Deputy Foreign Minister Abbas Araghchi told Swiss Ambassador Markus Leitner, whose country represents US interests in Iran, of the evidence on Thursday night, the ministry said in a statement.
“Even some parts of the drone’s wreckage has been retrieved from Iran’s territorial waters,” Araghchi told Leitner.
Iranian Foreign Minister Mohammad Javad Zarif gave the exact coordinates where he said the drone was shot down, adding Iran has retrieved sections of the unmanned aerial vehicle from its territorial waters.
At 00:14 US drone took off from UAE in stealth mode & violated Iranian airspace. It was targeted at 04:05 at the coordinates (25°59'43"N 57°02'25"E) near Kouh-e Mobarak.
We've retrieved sections of the US military drone in OUR territorial waters where it was shot down. pic.twitter.com/pJ34Tysmsg
— Javad Zarif (@JZarif) June 20, 2019
Majid Takht Ravanchi, Iran’s ambassador to the United Nations, sent a letter to Secretary-General Antonio Guterres on Thursday denouncing the incident as a “blatant violation of international law”.
“While the Islamic Republic of Iran does not seek war, it reserves its inherent right … to take all appropriate necessary measures against any hostile act violating its territory, and is determined to vigorously defend its land, sea and air,” Ravanchi said.
The US is trying to create “Iran phobia”, Iran’s Defence Minister Amir Hatami said on Friday.
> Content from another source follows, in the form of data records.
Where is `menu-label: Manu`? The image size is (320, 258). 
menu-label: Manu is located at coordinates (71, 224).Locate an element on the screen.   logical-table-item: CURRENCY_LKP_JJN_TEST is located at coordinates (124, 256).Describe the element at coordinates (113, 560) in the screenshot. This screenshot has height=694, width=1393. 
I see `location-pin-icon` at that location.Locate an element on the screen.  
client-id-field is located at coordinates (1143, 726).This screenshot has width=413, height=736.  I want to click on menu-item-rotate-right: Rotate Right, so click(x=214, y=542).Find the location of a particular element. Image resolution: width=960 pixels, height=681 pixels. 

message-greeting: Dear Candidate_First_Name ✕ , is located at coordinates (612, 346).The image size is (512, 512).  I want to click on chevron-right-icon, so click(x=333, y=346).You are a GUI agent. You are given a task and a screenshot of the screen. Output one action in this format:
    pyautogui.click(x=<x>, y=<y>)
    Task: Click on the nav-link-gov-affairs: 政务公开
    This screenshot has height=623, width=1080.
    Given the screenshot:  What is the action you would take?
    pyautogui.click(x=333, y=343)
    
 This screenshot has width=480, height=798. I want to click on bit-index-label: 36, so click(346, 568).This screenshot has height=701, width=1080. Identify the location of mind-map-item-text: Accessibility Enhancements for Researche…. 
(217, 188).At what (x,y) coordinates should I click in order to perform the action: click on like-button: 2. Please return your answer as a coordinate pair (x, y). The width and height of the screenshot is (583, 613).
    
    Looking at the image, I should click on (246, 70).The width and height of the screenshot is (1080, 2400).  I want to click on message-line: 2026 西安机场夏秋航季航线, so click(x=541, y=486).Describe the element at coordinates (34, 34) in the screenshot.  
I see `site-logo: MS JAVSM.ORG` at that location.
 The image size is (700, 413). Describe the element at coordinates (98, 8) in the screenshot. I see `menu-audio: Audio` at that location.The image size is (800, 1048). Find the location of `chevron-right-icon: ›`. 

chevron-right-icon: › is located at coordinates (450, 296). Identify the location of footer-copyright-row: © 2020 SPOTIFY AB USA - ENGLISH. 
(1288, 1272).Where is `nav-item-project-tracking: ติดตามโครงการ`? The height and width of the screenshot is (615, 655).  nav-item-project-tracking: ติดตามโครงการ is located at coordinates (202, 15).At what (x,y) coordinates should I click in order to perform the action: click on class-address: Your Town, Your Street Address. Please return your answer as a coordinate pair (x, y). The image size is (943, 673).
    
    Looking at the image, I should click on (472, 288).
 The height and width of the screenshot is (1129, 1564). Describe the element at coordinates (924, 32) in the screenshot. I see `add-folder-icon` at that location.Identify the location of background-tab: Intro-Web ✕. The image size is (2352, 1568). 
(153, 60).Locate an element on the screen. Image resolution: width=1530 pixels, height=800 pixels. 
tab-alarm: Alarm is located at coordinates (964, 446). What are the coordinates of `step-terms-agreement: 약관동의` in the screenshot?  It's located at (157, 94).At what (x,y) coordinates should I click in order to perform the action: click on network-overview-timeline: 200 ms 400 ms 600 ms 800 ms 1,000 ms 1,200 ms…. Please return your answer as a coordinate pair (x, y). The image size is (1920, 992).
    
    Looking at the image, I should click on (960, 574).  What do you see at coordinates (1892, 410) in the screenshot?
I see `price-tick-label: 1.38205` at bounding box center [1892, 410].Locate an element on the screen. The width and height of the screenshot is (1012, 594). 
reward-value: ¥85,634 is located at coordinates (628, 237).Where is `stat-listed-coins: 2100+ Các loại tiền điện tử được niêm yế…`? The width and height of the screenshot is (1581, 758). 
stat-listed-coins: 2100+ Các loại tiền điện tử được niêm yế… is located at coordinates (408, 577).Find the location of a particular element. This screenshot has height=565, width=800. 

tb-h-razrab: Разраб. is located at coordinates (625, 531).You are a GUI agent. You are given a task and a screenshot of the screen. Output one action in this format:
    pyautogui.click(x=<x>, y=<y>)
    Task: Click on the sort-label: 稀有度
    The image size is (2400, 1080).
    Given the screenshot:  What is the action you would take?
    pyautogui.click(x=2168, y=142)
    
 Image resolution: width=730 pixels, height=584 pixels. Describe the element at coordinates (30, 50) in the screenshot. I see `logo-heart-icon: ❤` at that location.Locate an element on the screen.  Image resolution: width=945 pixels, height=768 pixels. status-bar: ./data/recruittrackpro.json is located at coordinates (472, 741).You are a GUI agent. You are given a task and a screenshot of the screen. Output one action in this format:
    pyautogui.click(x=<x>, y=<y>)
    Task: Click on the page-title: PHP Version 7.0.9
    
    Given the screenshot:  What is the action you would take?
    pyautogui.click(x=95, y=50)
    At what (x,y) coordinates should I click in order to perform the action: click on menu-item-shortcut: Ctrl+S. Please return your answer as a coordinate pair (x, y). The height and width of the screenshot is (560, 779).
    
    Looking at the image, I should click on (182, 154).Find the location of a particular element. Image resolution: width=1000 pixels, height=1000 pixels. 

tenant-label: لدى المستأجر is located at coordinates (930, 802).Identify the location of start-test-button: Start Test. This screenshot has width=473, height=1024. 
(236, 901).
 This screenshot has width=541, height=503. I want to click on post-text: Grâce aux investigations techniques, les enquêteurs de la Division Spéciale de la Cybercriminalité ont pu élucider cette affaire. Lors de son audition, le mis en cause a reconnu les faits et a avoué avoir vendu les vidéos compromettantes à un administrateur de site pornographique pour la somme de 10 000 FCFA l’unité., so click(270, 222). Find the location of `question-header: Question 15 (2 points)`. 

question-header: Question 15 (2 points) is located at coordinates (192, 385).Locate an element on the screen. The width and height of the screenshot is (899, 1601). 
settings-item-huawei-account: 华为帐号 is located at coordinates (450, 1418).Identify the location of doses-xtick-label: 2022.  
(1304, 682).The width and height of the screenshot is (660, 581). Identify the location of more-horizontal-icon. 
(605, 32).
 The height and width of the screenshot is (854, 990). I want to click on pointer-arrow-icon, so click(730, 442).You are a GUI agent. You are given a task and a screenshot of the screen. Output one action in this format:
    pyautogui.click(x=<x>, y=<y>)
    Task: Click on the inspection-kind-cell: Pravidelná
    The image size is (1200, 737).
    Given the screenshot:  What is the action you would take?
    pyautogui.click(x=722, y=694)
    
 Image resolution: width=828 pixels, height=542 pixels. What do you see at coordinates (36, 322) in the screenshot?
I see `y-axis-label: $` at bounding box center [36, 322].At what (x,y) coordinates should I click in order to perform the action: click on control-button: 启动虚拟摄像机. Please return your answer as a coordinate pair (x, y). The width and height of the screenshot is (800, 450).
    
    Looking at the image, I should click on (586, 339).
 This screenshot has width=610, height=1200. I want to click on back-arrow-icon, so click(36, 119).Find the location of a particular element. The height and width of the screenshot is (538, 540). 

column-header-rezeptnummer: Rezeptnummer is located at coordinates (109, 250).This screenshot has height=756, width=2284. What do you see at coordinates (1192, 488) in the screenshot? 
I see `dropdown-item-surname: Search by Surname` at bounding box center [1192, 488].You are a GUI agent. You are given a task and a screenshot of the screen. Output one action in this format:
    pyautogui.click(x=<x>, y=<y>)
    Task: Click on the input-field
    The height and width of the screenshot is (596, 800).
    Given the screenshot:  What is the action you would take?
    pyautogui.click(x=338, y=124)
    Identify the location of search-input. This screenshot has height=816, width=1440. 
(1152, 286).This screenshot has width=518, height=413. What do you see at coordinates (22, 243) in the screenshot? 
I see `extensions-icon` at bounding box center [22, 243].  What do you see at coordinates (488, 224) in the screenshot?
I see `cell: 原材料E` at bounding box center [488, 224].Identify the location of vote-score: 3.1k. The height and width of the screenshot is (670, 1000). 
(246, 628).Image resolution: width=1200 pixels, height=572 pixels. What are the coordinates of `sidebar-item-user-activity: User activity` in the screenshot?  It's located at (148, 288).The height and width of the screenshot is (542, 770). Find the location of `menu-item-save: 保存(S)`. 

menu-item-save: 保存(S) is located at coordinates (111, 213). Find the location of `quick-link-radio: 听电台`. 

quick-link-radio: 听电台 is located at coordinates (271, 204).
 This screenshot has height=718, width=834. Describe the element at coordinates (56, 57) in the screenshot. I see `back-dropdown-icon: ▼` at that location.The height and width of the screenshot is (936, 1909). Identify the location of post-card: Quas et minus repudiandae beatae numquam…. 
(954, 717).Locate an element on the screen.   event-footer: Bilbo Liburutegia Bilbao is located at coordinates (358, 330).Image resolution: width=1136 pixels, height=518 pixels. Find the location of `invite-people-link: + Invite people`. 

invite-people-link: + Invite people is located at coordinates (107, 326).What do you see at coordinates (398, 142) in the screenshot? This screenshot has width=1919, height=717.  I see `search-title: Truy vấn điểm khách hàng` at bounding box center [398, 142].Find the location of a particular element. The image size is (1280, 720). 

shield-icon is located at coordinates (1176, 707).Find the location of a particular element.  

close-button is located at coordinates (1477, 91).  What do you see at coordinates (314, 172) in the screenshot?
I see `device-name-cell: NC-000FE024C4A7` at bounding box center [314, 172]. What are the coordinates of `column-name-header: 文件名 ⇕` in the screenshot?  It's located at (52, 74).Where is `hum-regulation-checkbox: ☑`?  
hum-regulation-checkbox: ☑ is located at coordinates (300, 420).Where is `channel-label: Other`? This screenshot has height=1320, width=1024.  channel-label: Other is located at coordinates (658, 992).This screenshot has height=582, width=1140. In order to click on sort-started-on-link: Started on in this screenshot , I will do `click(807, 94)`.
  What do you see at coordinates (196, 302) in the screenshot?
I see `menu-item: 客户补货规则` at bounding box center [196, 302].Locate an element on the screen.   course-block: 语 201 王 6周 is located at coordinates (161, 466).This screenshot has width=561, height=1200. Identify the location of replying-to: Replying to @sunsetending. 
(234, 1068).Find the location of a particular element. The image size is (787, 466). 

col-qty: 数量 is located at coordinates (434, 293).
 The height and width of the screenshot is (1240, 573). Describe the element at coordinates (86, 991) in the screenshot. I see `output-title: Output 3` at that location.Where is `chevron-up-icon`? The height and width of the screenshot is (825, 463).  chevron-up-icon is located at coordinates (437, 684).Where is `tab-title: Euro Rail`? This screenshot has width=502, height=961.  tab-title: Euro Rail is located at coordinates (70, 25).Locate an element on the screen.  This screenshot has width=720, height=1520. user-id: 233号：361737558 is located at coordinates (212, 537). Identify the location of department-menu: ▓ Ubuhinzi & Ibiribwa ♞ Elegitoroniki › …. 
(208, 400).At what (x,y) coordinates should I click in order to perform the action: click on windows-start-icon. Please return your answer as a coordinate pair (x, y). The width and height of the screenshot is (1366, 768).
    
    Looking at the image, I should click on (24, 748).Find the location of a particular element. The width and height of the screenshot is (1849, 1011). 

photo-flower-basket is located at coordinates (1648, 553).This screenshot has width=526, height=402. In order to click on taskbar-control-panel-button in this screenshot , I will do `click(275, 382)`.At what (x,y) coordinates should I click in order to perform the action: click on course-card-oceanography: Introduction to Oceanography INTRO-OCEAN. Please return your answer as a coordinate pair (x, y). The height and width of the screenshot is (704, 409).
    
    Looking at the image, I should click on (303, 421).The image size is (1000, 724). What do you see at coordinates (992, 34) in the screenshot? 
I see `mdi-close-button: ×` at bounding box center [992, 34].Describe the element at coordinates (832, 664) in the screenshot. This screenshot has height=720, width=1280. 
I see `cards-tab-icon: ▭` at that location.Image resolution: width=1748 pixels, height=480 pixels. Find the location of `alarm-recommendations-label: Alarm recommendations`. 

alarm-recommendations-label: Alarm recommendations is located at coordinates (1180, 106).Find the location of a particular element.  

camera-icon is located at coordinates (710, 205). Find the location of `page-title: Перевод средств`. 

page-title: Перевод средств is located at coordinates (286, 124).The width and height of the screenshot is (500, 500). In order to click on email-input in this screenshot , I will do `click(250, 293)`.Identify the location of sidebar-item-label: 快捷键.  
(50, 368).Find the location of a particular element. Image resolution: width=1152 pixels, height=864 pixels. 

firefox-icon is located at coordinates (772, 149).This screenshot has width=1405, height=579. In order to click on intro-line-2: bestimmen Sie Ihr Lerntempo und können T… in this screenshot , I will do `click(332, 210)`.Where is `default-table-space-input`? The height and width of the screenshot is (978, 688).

“Very complicated and suspicious conditions exist in the region,” Hatami was quoted as saying by the Iranian Labour News Agency. “It seems that all of this is in line with an overall policy for creating Iran phobia and creating a consensus against the Islamic Republic.”
The downing of the $130m drone was also the latest in an escalating series of incidents in the Gulf since mid-May, including unexplained explosions on six tankers that the US blamed on Iran.
Tehran vehemently denied involvement and suggested the US may be responsible as a casus belli to launch a war on the Islamic Republic.
The escalation of words and actions has raised fears that a miscalculation or a further rise in friction could push the US and Iran into open conflict.
The US Federal Aviation Administration issued an emergency notice barring US airlines from flying in airspace over parts of the Gulf because of the “heightened military activities and increased political tensions”.
Several airlines said they would fly alternative routes to skirt the Gulf region.
Analysts, meanwhile, warned the downing of the drone and its subsequent fallout could result in a major conflict erupting in the region.
“This is a 1914 moment in the region – a single incident can result into a catastrophic clash in the region,” Ali Vaez, Iran project director for the Belgium-based International Crisis Group, told Al Jazeera.
“That would not just involve the Iranians and the Americans, but the entire region would be put on fire,” Vaez added.
Amid the rising friction, an official from Saudi Arabia said on Friday that Riyadh supported the US’s “maximum pressure campaign on Iran”.
Prince Khalid bin Salman, Saudi Arabia’s deputy defence minister, said in a tweet that he had discussed the latest “Iranian attacks” with US envoy for Iran Brian Hook during a meeting between the pair.
“We affirmed the kingdom’s support … which came as a result of continuing Iranian hostility and terrorism,” he said. The pair had explored “the latest efforts to counter hostile Iranian acts and continuous escalation that threaten the region’s security and stability”, he added.
US House Speaker Nancy Pelosi, meanwhile, told reporters she didn’t think Trump would engage the US in war, saying there was “no appetite” for it among Americans.
“It’s a dangerous situation. The high-tension wires are up in the region. We have to be strong and strategic about how we protect our interests. We also cannot be reckless in what we do,” Pelosi said.